- **EXERCISE DIRECTIONS**:
Copy out all lines in the material below that contain the string "computer".

- **DATA FOR ANALYSIS**:
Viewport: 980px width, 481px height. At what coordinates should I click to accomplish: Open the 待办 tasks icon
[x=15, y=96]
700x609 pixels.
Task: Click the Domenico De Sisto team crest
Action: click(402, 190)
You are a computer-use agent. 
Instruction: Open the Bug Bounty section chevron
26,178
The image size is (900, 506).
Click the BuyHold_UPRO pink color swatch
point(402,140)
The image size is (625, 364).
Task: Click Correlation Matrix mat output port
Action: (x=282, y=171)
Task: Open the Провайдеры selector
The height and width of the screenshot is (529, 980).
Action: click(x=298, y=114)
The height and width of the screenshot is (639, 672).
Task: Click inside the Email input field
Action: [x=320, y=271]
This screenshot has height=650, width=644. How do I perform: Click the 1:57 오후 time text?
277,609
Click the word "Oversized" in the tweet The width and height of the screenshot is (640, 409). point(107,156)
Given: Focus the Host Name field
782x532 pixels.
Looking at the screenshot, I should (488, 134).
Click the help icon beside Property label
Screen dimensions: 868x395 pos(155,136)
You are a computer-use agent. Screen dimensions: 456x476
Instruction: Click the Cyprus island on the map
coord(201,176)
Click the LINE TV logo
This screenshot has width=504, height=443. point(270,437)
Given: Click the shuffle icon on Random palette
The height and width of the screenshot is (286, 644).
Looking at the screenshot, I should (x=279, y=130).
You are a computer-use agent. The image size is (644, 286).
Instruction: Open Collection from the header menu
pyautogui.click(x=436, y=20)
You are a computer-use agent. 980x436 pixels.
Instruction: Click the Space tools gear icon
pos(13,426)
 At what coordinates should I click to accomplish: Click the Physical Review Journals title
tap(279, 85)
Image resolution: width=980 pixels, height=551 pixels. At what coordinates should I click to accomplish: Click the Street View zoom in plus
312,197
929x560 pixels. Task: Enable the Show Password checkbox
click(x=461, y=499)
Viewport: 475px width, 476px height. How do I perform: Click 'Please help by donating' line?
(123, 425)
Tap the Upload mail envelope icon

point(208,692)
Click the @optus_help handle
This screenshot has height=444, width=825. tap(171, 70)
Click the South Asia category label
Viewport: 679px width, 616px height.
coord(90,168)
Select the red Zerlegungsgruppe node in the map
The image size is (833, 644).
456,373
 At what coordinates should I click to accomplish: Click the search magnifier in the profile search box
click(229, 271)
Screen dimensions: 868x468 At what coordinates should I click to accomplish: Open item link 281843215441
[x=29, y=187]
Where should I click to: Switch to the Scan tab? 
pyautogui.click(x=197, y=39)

- **OUTPUT FOR THIS TASK**:
You are a computer-use agent. 
You are a computer-use agent. Screen dimensions: 456x476
You are a computer-use agent. The image size is (644, 286).
You are a computer-use agent. 980x436 pixels.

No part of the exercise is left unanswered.